Passaggi in Siria
La Siria che mi ricordavo era uno dei posti più belli al mondo. Ripensai alla mia infanzia nella città di Tabqa, nei pressi di Raqqa, sul fiume Eufrate, e agli anni della mia adolescenza nella storica città di Jable. Una volta adulta, ero andata a vivere da sola con mia figlia nelle capitale Damasco, per diversi anni, a una certa distanza dalla mia famiglia, dalla mia comunità e dai legami identitari. Avevo vissuto in modo indipendente, libera di fare le mie scelte, ma quello stile di vita mi era costato moltissimo in termini di critiche, ripudio e pregiudizio alla mia reputazione. Era stato difficile essere donna in una società conservatrice che non permetteva alle donne di ribellarsi alle proprie leggi.
Tre capitoli, tre passaggi in Siria, tre tappe di una guerra civile. Un libro che è un vero e proprio pugno allo stomaco che descrive senza margini di errori la realtà della sanguinosa guerra siriana. Una storia che è la condanna a vita o a morte, dipende dai punti di vista, di tutti coloro che ogni giorno vivono per non morire e muoiono stanchi di vivere. Tre passaggi in Siria che sono storie e volti di giovani donne e bambini, di anziani e ragazzi, di persone stremate dal rumore degli spari, dalle bombe a barile che vengono sganciate ovunque, senza alcuna logica di protezione per le persone civili.
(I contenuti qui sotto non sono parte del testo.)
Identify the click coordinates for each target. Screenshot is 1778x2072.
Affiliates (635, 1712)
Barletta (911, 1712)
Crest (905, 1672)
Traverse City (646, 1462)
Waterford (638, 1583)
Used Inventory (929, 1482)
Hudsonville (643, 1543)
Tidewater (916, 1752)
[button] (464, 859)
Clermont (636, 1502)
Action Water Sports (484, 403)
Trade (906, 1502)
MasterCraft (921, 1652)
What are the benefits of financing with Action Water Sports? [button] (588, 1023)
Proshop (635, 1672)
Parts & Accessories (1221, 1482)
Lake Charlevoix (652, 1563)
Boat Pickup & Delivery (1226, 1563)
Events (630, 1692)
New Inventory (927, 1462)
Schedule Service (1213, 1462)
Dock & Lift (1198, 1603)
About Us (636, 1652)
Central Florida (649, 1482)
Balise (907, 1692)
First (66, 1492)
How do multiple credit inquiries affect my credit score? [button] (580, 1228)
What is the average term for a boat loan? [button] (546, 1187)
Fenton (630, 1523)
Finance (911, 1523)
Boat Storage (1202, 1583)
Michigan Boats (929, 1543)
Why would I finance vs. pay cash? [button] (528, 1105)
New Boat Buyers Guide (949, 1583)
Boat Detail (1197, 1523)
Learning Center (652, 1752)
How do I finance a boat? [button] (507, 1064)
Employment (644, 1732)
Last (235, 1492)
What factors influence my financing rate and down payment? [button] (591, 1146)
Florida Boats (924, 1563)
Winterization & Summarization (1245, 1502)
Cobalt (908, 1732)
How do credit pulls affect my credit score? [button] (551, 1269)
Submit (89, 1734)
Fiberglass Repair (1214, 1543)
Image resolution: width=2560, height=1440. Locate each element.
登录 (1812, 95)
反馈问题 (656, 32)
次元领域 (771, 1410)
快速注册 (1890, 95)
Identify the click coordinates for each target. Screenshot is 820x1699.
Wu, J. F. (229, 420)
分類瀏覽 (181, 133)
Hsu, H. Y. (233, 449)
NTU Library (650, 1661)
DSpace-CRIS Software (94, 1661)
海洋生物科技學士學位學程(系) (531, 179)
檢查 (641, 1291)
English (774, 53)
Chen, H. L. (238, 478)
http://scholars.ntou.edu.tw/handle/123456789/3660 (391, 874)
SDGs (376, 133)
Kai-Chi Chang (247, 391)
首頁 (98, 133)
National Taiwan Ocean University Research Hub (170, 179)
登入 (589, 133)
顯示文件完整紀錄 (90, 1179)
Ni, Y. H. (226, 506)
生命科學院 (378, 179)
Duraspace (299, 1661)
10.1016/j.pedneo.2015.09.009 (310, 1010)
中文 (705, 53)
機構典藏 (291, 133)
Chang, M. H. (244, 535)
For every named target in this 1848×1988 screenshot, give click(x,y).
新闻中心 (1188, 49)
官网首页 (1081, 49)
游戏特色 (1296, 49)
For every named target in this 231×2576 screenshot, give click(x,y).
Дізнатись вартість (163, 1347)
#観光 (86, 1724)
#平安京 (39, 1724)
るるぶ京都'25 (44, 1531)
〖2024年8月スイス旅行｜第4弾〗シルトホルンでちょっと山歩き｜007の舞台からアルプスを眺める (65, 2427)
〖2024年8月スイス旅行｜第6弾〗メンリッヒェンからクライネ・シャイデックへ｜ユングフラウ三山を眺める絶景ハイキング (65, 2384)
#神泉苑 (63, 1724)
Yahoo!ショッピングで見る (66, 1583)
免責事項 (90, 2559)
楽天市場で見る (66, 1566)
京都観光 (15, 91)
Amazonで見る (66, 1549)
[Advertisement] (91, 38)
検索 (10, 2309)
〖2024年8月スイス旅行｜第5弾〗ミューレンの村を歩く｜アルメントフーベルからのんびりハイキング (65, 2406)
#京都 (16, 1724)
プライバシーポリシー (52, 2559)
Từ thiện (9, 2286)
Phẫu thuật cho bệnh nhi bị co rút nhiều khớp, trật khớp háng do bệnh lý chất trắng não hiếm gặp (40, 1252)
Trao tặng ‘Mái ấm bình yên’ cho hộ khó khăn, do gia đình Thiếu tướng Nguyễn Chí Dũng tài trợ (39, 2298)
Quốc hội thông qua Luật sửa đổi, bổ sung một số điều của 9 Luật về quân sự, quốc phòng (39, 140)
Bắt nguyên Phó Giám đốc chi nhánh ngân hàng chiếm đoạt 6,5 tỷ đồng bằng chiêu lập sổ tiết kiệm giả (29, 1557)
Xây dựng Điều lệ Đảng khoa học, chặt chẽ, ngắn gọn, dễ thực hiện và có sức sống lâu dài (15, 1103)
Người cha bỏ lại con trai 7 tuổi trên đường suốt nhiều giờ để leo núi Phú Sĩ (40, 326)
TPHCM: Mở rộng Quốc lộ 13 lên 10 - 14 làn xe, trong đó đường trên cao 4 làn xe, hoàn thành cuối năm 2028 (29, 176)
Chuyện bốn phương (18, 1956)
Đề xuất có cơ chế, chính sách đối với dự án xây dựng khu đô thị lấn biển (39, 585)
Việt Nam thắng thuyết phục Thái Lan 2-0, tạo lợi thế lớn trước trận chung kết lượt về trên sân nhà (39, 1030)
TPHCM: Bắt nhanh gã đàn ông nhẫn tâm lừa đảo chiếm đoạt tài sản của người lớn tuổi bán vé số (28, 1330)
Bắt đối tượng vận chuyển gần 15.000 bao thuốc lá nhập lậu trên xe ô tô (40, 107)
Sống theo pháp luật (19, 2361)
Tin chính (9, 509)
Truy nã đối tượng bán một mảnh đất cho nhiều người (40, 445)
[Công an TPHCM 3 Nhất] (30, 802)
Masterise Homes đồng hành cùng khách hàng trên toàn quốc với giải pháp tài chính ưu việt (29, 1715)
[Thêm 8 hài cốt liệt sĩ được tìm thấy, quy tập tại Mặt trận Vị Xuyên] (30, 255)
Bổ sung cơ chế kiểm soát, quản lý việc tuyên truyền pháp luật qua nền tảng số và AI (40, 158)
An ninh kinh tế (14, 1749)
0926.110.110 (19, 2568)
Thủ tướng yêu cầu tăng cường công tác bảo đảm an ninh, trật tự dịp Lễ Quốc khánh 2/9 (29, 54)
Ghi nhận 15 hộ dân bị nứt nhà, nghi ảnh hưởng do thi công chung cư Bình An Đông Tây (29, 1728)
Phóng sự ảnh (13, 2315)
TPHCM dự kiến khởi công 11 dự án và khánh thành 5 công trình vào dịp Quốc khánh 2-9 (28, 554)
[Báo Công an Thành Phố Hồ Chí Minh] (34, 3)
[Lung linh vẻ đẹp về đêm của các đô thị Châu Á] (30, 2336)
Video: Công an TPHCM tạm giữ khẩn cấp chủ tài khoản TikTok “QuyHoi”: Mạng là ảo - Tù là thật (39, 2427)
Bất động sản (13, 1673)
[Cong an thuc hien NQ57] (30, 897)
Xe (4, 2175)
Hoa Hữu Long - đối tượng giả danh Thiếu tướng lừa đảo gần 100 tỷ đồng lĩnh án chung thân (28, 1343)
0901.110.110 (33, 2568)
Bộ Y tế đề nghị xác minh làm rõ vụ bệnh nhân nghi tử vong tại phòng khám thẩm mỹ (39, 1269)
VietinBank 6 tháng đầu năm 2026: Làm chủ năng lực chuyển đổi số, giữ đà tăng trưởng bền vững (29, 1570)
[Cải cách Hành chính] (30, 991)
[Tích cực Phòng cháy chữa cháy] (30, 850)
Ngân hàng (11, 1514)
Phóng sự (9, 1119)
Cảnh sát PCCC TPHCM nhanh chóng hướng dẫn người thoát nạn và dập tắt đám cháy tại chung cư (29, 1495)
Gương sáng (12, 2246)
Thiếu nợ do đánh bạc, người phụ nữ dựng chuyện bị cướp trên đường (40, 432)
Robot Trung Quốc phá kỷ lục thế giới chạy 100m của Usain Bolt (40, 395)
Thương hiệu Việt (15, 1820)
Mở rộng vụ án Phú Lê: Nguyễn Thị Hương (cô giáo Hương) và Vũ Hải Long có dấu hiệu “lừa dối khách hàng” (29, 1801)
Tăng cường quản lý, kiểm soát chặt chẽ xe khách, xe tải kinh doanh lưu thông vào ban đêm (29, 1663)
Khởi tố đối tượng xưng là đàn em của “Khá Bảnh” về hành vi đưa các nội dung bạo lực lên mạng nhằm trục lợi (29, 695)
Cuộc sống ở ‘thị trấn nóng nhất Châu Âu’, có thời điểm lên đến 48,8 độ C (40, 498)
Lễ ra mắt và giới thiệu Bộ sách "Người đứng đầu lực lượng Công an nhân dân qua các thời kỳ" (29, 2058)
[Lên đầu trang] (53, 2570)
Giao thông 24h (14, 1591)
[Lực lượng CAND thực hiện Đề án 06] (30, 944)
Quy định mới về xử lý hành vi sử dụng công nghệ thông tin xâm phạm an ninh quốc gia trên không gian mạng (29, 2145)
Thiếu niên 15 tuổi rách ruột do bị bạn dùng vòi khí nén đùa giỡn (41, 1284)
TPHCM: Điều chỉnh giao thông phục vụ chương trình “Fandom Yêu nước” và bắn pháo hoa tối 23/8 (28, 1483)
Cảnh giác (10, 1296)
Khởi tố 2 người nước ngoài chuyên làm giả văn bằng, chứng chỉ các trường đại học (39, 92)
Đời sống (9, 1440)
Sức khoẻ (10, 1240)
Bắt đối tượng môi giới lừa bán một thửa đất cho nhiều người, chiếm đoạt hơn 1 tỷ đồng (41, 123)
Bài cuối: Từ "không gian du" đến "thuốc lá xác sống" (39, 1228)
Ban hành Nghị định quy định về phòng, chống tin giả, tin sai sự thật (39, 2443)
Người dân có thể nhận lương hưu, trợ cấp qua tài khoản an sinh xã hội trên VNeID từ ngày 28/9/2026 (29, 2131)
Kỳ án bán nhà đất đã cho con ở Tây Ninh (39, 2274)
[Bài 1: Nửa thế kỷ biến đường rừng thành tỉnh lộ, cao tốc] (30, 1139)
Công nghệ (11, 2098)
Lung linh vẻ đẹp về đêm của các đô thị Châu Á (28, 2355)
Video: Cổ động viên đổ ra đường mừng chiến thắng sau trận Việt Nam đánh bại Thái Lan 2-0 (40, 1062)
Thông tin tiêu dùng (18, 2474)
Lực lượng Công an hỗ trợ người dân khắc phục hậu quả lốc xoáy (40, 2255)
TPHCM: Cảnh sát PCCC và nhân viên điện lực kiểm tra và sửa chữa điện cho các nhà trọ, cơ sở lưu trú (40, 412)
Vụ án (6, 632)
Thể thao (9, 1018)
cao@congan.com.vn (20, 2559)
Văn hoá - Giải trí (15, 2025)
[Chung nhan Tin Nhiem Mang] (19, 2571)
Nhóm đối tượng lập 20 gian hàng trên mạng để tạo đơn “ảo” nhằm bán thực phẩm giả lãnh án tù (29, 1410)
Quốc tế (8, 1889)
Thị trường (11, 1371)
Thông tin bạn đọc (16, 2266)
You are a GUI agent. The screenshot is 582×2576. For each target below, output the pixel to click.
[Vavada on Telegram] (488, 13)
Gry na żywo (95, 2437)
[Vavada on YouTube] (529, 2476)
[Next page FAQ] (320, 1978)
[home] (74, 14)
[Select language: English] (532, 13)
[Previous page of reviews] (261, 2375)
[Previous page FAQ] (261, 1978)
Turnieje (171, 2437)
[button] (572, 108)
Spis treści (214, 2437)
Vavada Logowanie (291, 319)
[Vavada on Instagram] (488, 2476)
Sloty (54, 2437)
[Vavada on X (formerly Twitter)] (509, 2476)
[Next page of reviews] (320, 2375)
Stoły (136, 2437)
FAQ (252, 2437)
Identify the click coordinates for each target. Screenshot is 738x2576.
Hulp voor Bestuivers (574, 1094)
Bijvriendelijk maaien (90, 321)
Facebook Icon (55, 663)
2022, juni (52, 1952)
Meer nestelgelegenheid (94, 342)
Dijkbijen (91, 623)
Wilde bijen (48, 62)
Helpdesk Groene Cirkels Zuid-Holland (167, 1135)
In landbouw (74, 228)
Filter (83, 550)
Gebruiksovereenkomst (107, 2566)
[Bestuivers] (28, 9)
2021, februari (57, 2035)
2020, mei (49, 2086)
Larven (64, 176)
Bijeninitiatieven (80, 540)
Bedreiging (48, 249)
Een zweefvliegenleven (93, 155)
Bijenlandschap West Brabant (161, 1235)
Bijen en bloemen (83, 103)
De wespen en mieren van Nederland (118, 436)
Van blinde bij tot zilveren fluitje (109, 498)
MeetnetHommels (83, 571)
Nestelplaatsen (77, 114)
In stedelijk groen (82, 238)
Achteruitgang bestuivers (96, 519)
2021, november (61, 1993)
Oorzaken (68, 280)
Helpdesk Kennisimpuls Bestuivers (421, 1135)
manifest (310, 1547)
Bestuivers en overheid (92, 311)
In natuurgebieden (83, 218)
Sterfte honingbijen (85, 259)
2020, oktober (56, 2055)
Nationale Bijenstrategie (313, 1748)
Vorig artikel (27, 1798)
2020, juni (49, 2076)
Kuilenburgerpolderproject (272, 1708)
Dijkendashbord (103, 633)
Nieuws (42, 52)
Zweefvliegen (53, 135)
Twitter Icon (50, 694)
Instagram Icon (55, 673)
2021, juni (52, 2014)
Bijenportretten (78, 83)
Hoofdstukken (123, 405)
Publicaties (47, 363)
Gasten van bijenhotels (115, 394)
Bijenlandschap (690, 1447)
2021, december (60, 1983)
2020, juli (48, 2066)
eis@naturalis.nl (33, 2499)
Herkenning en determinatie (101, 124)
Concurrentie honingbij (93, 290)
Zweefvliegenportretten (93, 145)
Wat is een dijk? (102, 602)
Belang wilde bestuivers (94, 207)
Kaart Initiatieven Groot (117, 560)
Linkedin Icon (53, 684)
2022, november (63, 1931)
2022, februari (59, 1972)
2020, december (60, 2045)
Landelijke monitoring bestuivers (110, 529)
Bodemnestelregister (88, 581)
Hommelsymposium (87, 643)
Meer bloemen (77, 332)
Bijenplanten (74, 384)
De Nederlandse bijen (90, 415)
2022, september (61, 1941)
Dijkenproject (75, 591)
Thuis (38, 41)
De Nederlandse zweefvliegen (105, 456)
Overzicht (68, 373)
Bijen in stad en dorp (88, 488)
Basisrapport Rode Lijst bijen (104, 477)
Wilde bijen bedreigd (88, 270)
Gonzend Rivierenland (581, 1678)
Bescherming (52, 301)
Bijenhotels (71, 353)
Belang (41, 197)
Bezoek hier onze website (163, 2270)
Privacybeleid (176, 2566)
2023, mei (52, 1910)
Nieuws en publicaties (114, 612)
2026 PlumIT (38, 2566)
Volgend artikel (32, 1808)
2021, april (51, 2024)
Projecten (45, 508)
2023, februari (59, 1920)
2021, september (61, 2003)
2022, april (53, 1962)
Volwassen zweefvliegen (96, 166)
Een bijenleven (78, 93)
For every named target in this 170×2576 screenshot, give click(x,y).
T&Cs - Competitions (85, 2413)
Un reportage che denuncia una guerra atroce, il disperato bisogni di aiuti umanitari, la necessità di intervenire per fermare ulteriori spargimenti di sangue. Tre passaggi in Siria dettati dall’urgenza di raccontare tutto all’Occidente, che sembra non cogliere la gravità delle popolazioni civili. Passaggi che sono tre ingressi illegali dalla frontiera turca, insieme a fondamentalisti e foreign fighters, sotto gli occhi chiusi della polizia di frontiera: una sostenuta passeggiata a piedi per entrare nell’orrore di ogni giorno. Una testimonianza preziosa e unica che riesce a dare voce ai ribelli del Free Army e alle donne senza speranza, ai bambini ingenui che vedono maceria e inventano giochi per distrarsi dalle barbarie, intere famiglie che raccontano immagini e emozioni di attimi di tregua tra la crudeltà dei cecchini e gli scontri armati. Un racconto che è romanzo, saggio e puro giornalismo di denuncia, doverosamente definito dall’Observer ” uno dei primi classici politici del XXI secolo.
Queste erano le persone senza nome, ignorate, le persone che andavano in motocicletta per assolvere ai propri impegni quotidiani e che potevano essere uccise mentre andavano ad acquistare un filone di pane. Era una vita grama. Le granate volavano sulle loro teste, gli aeroplani distruggevano le loro case e incendiavano i frutteti e i campi coltivati. E tutte le mattine si svegliavano grati di essere ancora vivi. Vivevano tra i vicoli di pietra e sotto gli alberi di fichi e ulivi. Semplicemente, come la notte e il giorno si danno il cambio, crescevano, davano alla luce i propri figli e morivano, senza un gemito. La loro vita era breve come un lampo. Nessuno si preoccupava di loro.